The rapid advancements of technology have greatly extended the ubiquitous nature of smartphones acting as a gateway to numerous social media applications. This brings an immense convenience to the users of these applications wishing to stay connected to other individuals through sharing their statuses, posting their opinions, experiences, suggestions, etc on online social networks (OSNs). Exploring and analyzing this data has a great potential to enable deep and fine-grained insights into the behavior, emotions, and language of individuals in a society. This proposed dissertation focuses on utilizing these online social footprints to research two main threads – 1) Analysis: to study the behavior of individuals online (content analysis) and 2) Synthesis: to build models that influence the behavior of individuals offline (incomplete action models for decision-making).

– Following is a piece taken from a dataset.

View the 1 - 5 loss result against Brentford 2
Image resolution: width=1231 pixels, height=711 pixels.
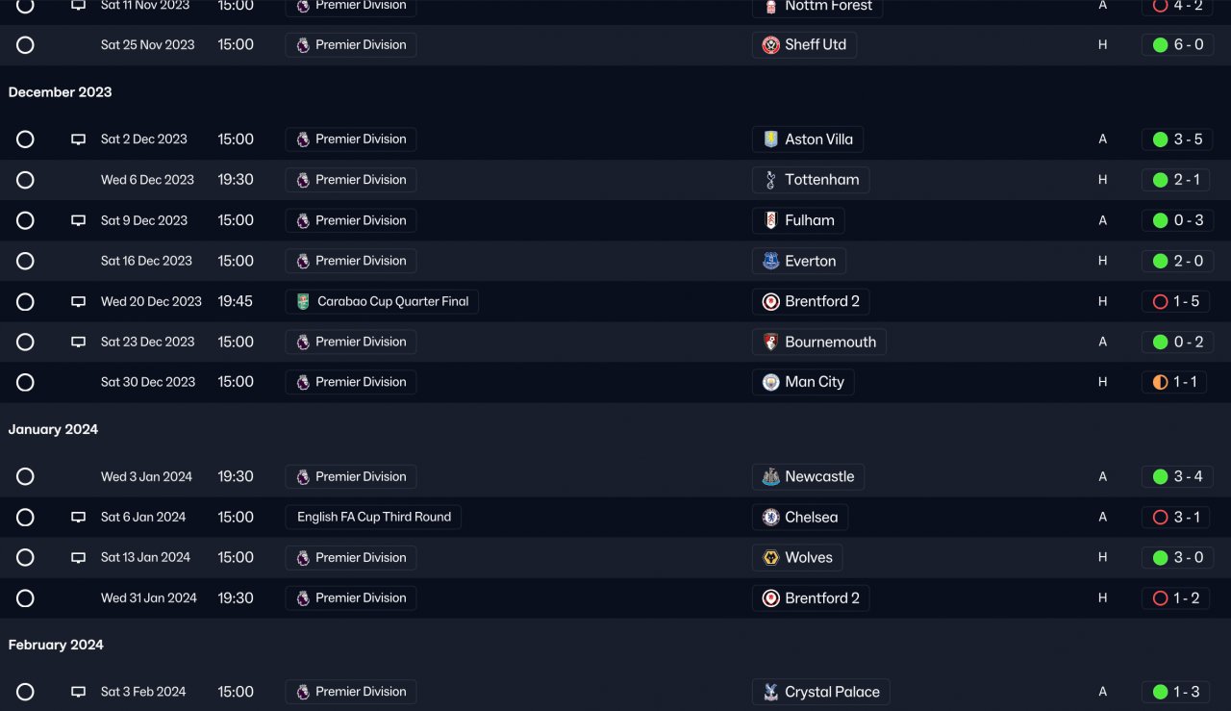point(1176,301)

A large percentage of posts shared online are in an unrestricted natural language format that is meant for human consumption. One of the demanding problems in this context is to leverage and develop approaches to automatically extract important insights from this incessant massive data pool. Efforts in this direction emphasize mining or extracting the wealth of latent information in the data from multiple OSNs independently. The first thread of this dissertation focuses on analytics to investigate the differentiated content-sharing behavior of individuals. The second thread of this dissertation attempts to build decision-making systems using social media data.

The results of the proposed dissertation emphasize the importance of considering multiple data types while interpreting the content shared on OSNs. They highlight the unique ways in which the data and the extracted patterns from text-based platforms or visual-based platforms complement and contrast in terms of their content. The proposed research demonstrated that, in many ways, the results obtained by focusing on either only text or only visual elements of content shared online could lead to biased insights. On the other hand, it also shows the power of a sequential set of patterns that have some sort of precedence relationships and collaboration between humans and automated planners.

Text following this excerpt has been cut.